------ Data supplied

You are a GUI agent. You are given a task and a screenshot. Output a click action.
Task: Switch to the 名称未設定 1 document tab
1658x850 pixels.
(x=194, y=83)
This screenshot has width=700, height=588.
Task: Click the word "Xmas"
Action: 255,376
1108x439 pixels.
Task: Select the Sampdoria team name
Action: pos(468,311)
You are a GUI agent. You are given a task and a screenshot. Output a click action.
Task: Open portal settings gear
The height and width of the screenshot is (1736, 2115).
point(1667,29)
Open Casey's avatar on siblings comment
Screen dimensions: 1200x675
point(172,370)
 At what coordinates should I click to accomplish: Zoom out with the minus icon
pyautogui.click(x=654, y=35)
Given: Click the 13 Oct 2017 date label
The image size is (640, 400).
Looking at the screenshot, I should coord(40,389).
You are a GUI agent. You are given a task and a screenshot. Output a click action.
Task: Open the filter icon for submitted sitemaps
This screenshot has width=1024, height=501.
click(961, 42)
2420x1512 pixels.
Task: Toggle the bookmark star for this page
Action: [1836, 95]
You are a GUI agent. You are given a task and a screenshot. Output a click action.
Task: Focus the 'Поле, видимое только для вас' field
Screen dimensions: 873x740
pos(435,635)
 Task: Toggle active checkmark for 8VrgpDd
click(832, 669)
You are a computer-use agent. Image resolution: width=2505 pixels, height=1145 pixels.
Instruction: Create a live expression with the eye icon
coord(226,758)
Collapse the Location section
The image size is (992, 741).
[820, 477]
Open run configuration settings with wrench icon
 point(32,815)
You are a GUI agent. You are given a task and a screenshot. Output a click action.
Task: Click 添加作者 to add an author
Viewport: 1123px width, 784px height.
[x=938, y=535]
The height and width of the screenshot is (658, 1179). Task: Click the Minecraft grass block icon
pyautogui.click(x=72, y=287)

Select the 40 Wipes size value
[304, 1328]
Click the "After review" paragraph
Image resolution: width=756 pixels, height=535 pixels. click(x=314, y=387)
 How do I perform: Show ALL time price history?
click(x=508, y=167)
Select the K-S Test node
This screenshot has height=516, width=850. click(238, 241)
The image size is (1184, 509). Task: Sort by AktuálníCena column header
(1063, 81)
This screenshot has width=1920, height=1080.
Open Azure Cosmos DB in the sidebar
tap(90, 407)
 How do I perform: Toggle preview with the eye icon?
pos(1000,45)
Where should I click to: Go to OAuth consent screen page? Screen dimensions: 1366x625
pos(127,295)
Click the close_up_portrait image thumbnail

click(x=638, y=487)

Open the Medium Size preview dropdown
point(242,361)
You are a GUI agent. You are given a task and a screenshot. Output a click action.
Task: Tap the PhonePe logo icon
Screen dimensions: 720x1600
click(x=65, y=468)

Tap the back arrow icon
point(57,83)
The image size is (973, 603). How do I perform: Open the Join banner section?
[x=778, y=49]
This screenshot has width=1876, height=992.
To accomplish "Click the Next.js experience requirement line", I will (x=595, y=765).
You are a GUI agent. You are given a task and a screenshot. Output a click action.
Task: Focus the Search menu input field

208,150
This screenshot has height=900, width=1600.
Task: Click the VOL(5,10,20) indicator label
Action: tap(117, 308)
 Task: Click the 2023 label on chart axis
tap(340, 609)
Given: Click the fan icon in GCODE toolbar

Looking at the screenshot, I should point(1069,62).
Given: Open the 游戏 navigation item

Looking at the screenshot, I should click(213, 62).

------------

Given problem: Transcribe the lines above, beginning with the first line of the records and ending after the line that contains "Action: pos(468,311)".

Final result:
You are a GUI agent. You are given a task and a screenshot. Output a click action.
Task: Switch to the 名称未設定 1 document tab
1658x850 pixels.
(x=194, y=83)
This screenshot has width=700, height=588.
Task: Click the word "Xmas"
Action: 255,376
1108x439 pixels.
Task: Select the Sampdoria team name
Action: pos(468,311)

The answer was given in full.